Tragically, only one year later, on 27 October 1981, Chotia followed in Hill's footsteps and was killed while test flying one of his own machines. We remember him as a big good-natured man with strict morals (even when in France he wouldn't taste the wine!), but farsighted enough to see that ultralight aviation had to turn to research into small engines. Even though his own single-cylinder Chotia 460 was notoriously unreliable, he was nevertheless the first person to create an engine specifically for ultralight use. While his engineering was questionable, his grasp of history certainly wasn't: he realised that he was taking part in an aviation rebirth, and shortly before he died confessed to having been largely inspired by Santos-Dumont's 'Demoiselle'.


By comparison, Europe was pretty quiet, and undoubtedly the major event of the year was the first successful crossing of the English Channel by microlight, when on 9 May Dave Cook (later to found CFM) took a 'VJ-23E' across to France. Like Chotia, he too had a sense of history, landing near the spot from where Bleriot had started his first ever crossing, 69 years earlier. He'd taken 1 h 15 min to fly from Deal in Kent to Les Baraques in northern France, much longer than Bleriot's 37 minutes but without the benefit of the extra 15 hp provided by the Frenchman's Anzani.
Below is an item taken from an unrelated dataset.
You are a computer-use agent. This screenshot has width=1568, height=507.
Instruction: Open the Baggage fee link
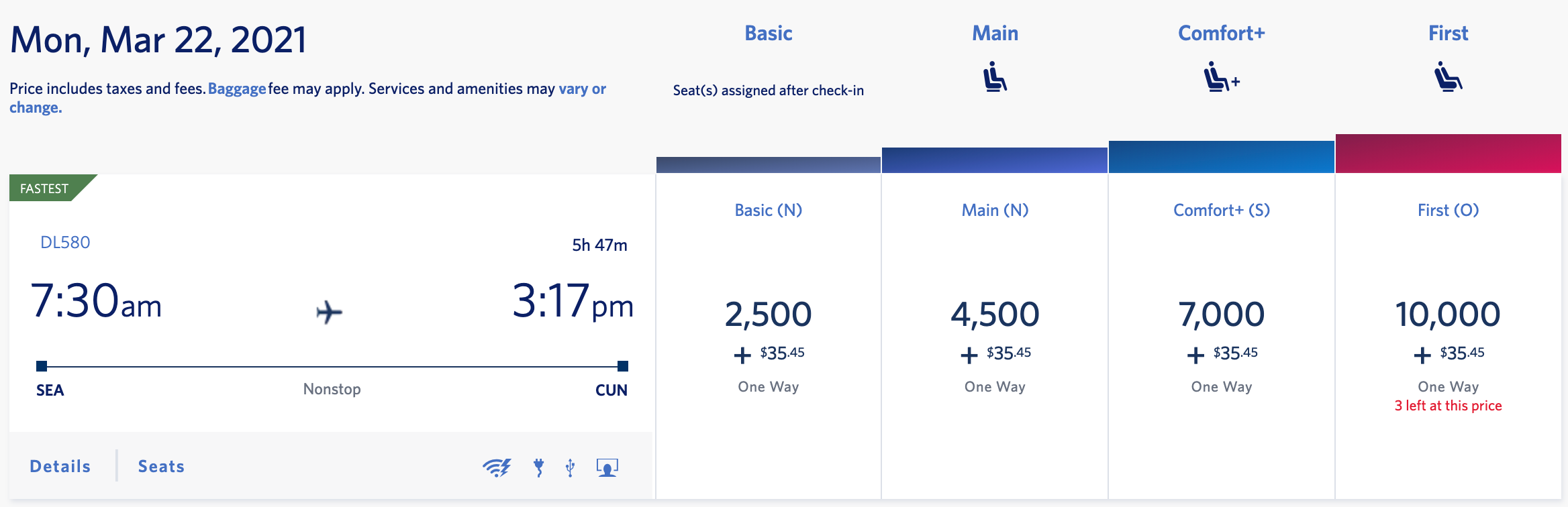tap(237, 88)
PHOTO 1: Dave Cook, later to found CFM, and manufacture Shadow microlights. David was awarded the Bronze Medal of Achievement by the Royal Aero Club for his Channel crossing.


Len Gabriels soldiered on, by now using a 'Safari' wing, and that summer Steve Hunt made his first successful powered flights in a 'Super Scorpion' with a Soarmaster-style power pack fitted.


We say Soarmaster-style because these American power packs were both imported and imitated in Europe, having become quite popular among US hang glider pilots. But only in Europe were they to develop into an ultralight proper: America in 1978 was fixedwing oriented and already ultralighting and hang gliding had gone their separate ways.

At France's Brienne-le-Chateau meeting that year there were exhibits from Mobiplane, Bernard Danis and his powered hang-gliders, and Roland Magallon. Steadily, powered hang-gliders were becoming better understood and more widely used. Now you could buy power kits, using two 9 hp Stihl engines supplied by two students at Orignac in the Pyrenees.


PHOTO 2: In 1978 French pioneer Bernard Danis mated a Soarmaster unit to this SK 2SS wing of 168 sq. ft. (15.6 m) and climbed to 5990 ft (1825 m) in the southern Alps on 5 August.


Meanwhile at Coulommiers in Seine et Marne, Claude Chudzik had built a single-seater which was entirely his own work. One of the first, if not the first, applications of a motorcycle engine to an ultralight, it used a front-mounted Yamaha 347 cc engine, delivering 36 hp at 7000 rpm to a tractor propeller. A boom extended backwards to a conventional tail, with rudder operated by a rudder bar and elevators by a stick. The wing was a rigidly attached Rogallo which could be flexed in flight to provide roll control - an original, true three-axis design.


We must also record the contribution of Helmut Wilden in West Germany, whose single-seater flew for the first time that year and caused quite a stir. The three-axis aircraft used a 20 hp Limbach engine, which could be swapped for a Wankel KM 24 motor of 27 hp to allow the aircraft to be used as a two-seat side by side machine! But only one was built: to borrow a phrase from Rugby, this try was not to be converted.